Methods: Data for this thematic analysis were obtained from an online forum discussion thread, titled: “What do insanely poor people buy that ordinary people know nothing about?” Published anonymously (i.e. not by this study’s researchers) in January of 2015 on the social media site, “AskReddit”, the question solicited over 21,000 comments. The researchers constructed a dataset of the most popular 25 comment threads, which contained 12,233 comments. Data were evaluated for relevance to the research questions, resulting in a final sample of n=1,495 comments. Data were coded following an inductive thematic analysis approach using NVivo 10 software.

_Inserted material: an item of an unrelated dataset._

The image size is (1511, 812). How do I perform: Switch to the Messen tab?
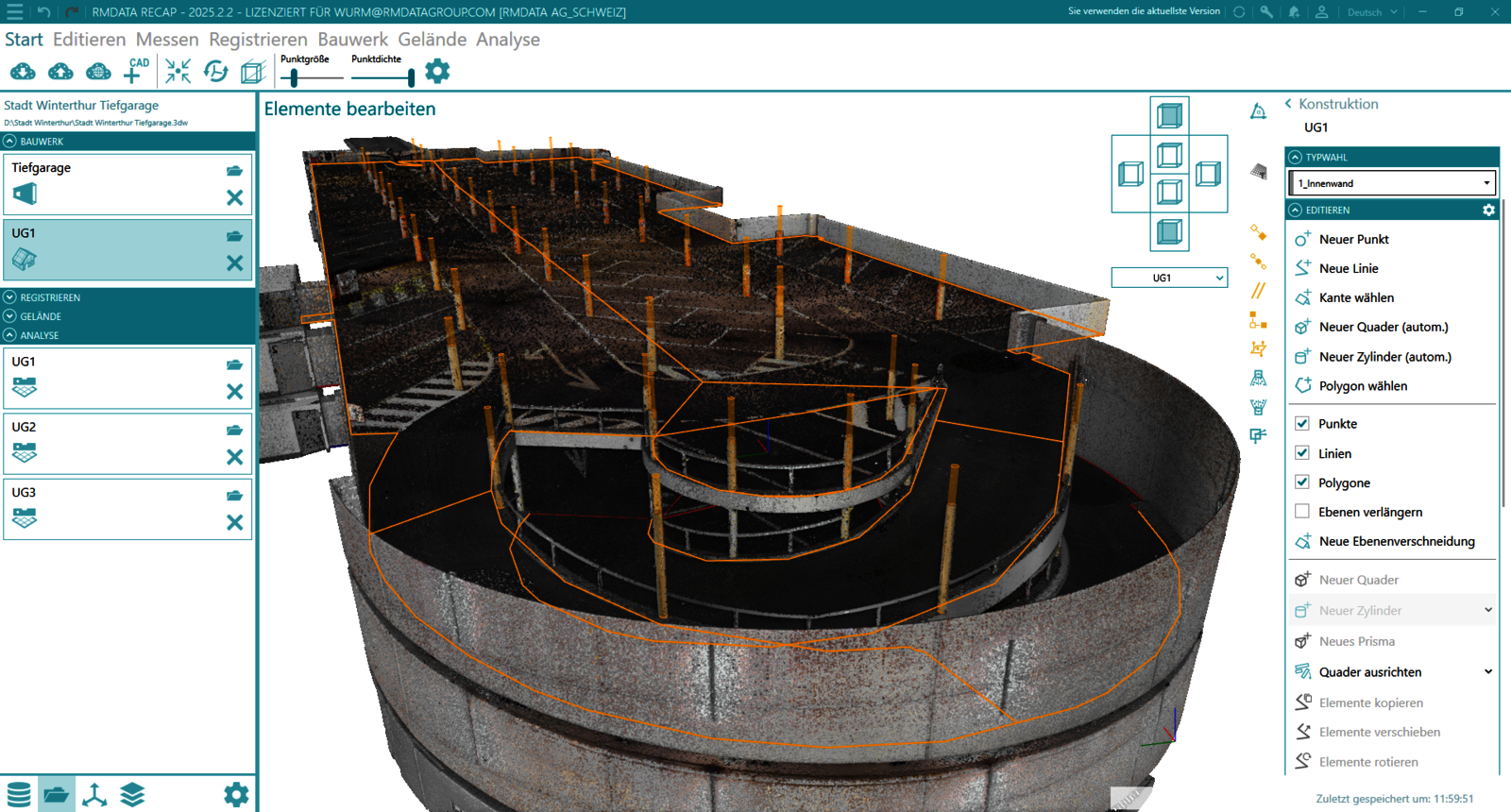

Results: Informants in the sample overwhelmingly personalized the question by responding with what they or their family did when they were younger and poor, as opposed to what they think that others do. The common experiences of poverty among posters were: parental and personal sacrifice, generosity of others (especially strangers) and resulting gratitude, economic survival strategies learned as a poor child continue through adulthood, and the salience of identity formation vis-à-vis poverty. The unique economic choices of informants centered on the learned abilities to acquire resources in creative and unorthodox ways, the conservation and care of resources, the dilemma between quality and price, and the sheer difficulty and environmental barriers faced when making economic choices. Limitations of this study include response bias and inability to accurately describe the sample due to Internet anonymity.
Conclusions and implications: While narrative accounts of poverty mainly focus on people who are currently poor, this study provides a synthesis of reflective snapshots of internet users who have been poor but who are no longer. Such an understanding of the lived experience of poverty, as well as the strategies used to deal with deprivation, is critical to the field of social work, as poverty underpins and intersects with our field in myriad ways. Methodologically, this project breaks new ground by using social media data from AskReddit to understand the lived experience of poverty.